ELEZIONI, 6 PERSONAGGI IN CERCA DEL CONSENSO

Editoriale di Filippo Cardinale

Saranno sei i candidati a sindaco (Stefano Scaduto a quanto pare è alle prese con la raccolta delle firme, obbligo di legge per la presentazione della lista) per la carica istituzionale più alta del palazzo dei gesuiti, sede del Comune. Lo stesso numero del titolo del famoso dramma di Luigi Pirandello.

Lo stesso numero dei candidati alle elezioni comunali del 2009: Stefano Scaduto, Mario Turturici, Giuseppe Bono, Lucchesi Palli, Vito Bono e Alfredo Ambrosetti. Allora i votanti furono 27.741 a fronte di 35.268 elettori. Gli elettori dell’11 giugno saranno grosso modo uguali, come simile sarà con molta probabilità la cifra dei votanti. Cifre che si sono ripetute anche nel 2012.

Vinse Vito Bono che ebbe 13.767 voti (51.76%. Turturici riportò 8.764 voti (33.10%), seguì Giuseppe Bono con 1.667 voti (6.32%), poi Alfredo Ambrosetti con 1.506 voti (5.63%), Stefano Scaduto 694 voti (2.61%) e Lucchesi Palli 152 (0.58%).
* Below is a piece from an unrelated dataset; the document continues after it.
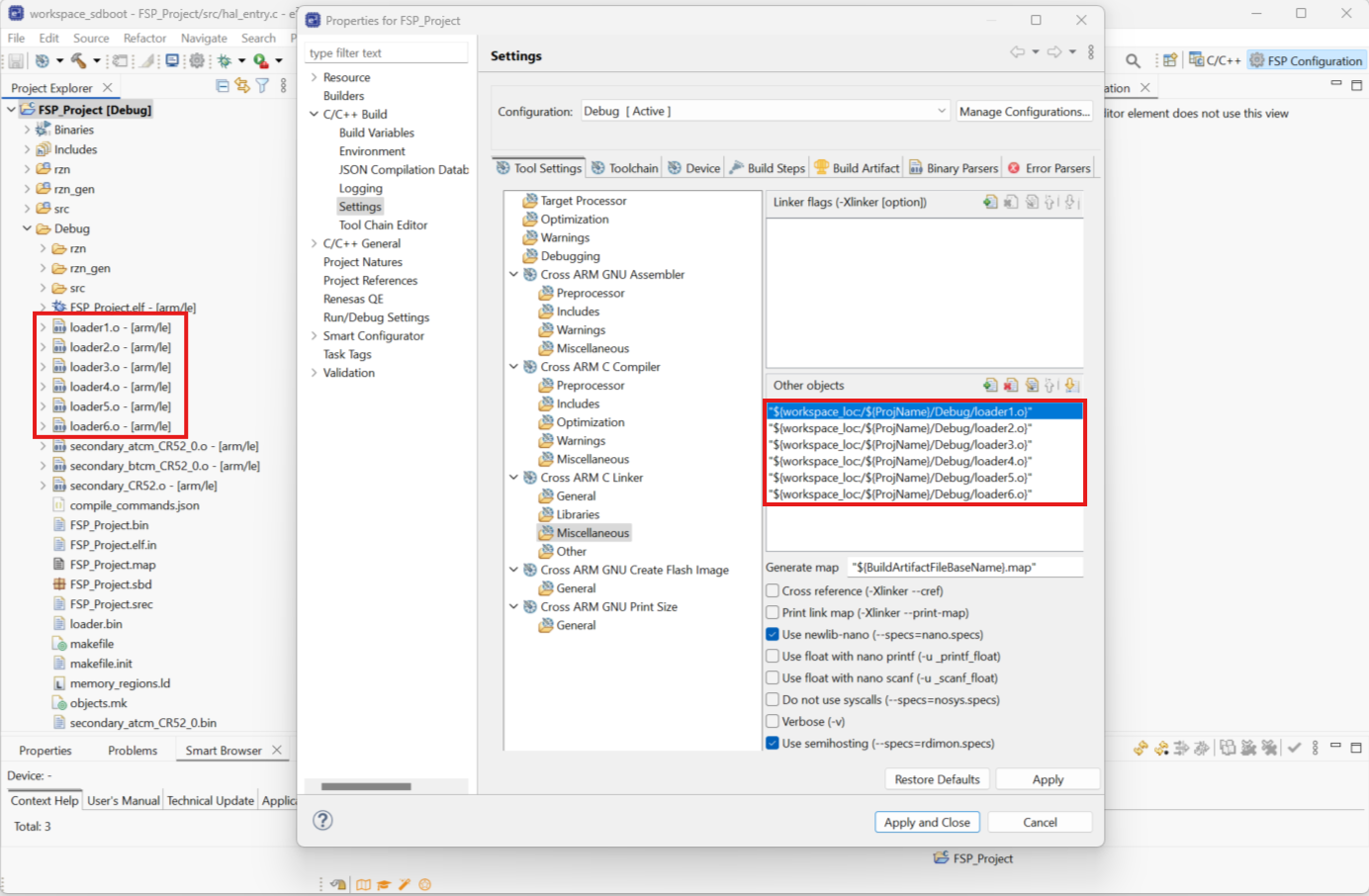
Task: Edit the selected Other objects entry
Action: coord(1033,385)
L’effetto immediato che si riverbererà sul palcoscenico dell’11 giugno sarà quello che, quasi con certezza, nessuno dei candidati a sindaco indosserà la fascia tricolore al primo turno. Ricordiamo, a beneficio dei nostri lettori, che per scongiurare il ballottaggio è necessario riportare il 40% dei voti validi.

Considerando 27.700 votanti, per vincere al primo turno bisognerà raccogliere un consenso di almeno 11.080 voti. Il restante 60% dovrebbe essere ripartito tra gli altri 5 candidati. Cioè dovrebbero spartirsi 16.620 voti che divisi in cinque dà una media di 3.324 a candidato sindaco. Appare fin troppo evidente che a calcare il palcoscenico vi sono forze politiche che pesano bel oltre la media appena citata. Dunque, seppur la matematica non lo vieta, la probabilità e il buon senso indicano che si andrà al ballottaggio.
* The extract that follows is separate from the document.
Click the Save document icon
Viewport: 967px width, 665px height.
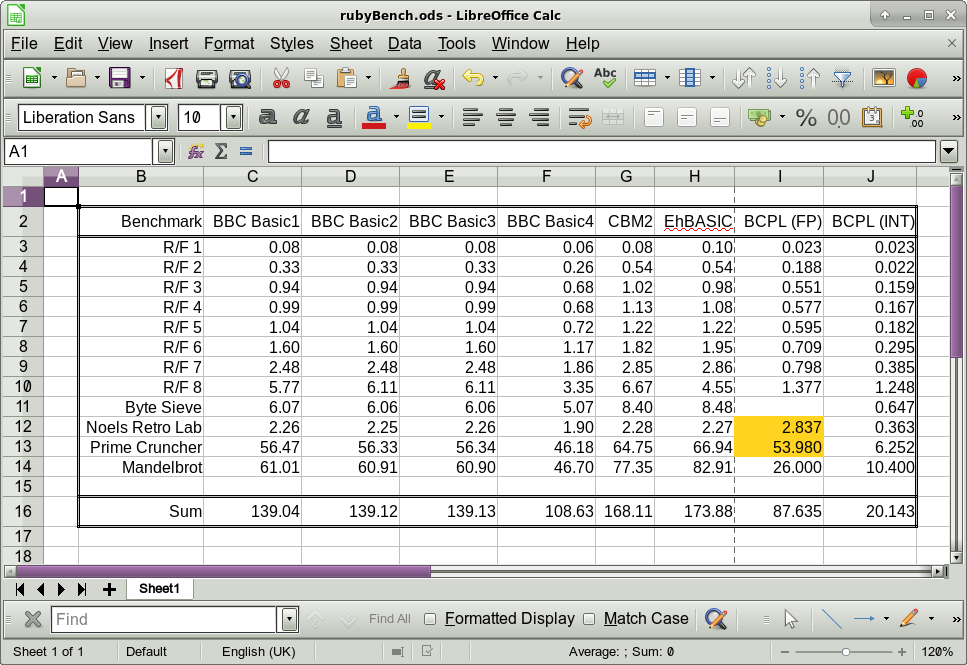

Ma chi andrà al ballottaggio? Qui la risposta è ardua perché contiene insieme la forza dei numeri, ma anche la forte incognita della “rabbia” che cova nell’elettore. Siccome la nuova legge elettorale votata dall’Ars ha ripescato l’effetto “trascinamento” delle liste (il voto per un candidato al consiglio comunale si riflette anche sul sindaco collegato alla lista), matematicamente non è arduo pensare che il candidato sostenuto da un numero elevato di liste ha più probabilità di ottenere un consenso elettorale rispetto a quello spinto da meno liste.

Per essere ancora più chiari, il M5S che partecipa alle elezioni con una sola lista avrebbe, teoricamente, meno possibilità di ottenere una cifra considerevole di voti rispetto ad una coalizione sostenuta da 4/5 liste. Se la matematica non è opinione, appunto dell’opinione, invece, si deve far conto. Un’opinione che indossata la veste della “rabbia”, del “mal di pancia”, può sovvertire ogni più probabile formula matematica.
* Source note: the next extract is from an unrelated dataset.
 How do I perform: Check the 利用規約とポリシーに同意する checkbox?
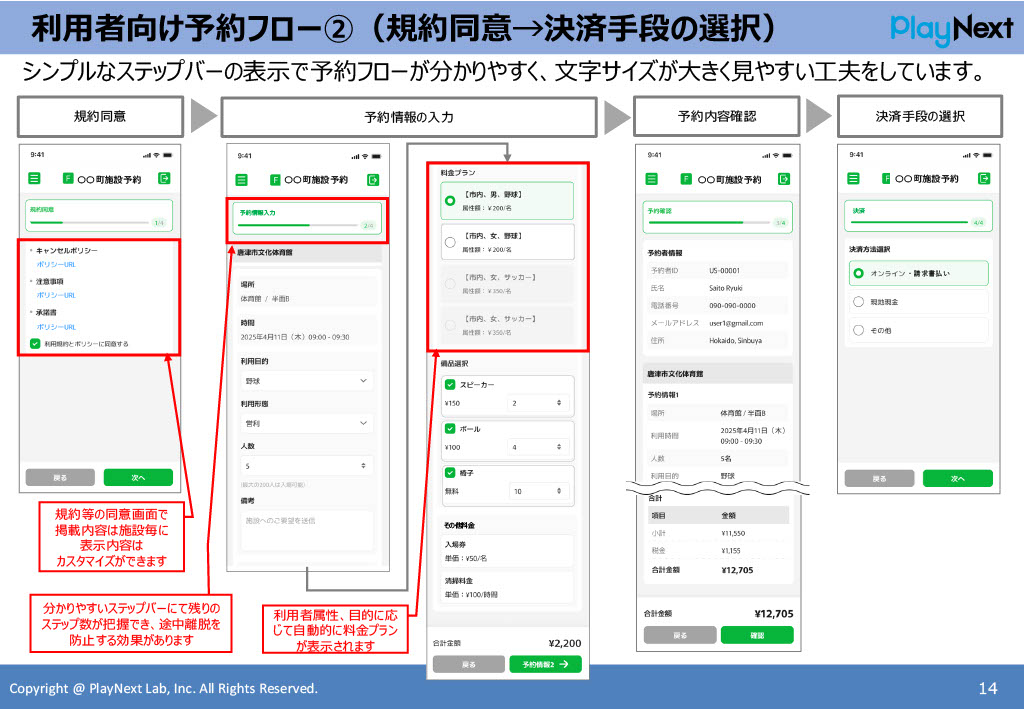coord(35,344)
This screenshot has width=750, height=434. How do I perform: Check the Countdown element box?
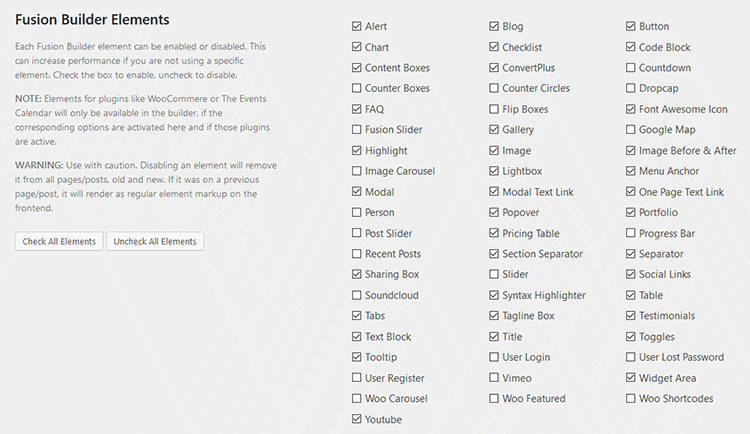tap(630, 67)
Inutile nascondersi dietro un dito, questa competizione elettorale deve misurarsi col valore della protesta degli elettori. Cosa che non si è riversata nella competizione del 2012, tanto è vero che la lista dei grillini non raggiunse neanche il quorum necessario per avere un seggio al consiglio comunale. Questo valore non misurabile realmente, ma abbastanza palpabile, sarà l’elemento chiave della competizione elettorale. Un elemento che può incidere in maniera determinante in caso di ballottaggio, zona nella quale l’elettorato non ha più vincoli dei candidati al consiglio comunale e, come una diga, rompe le paratie della diga riversando il voto di protesta contro le forze politiche tradizionali.

Il ballottaggio tra una forza politica che attira la rabbia e una forza tradizionale renderebbe anche vano quel grimaldello della “trattativa” tra le forze che non hanno superato il primo turno. Come è successo a Favara, a Porto Empedocle e nella nordica Torino, le percentuali dell’elettorato in libertà raggiungerebbe percentuali prossime al 70%.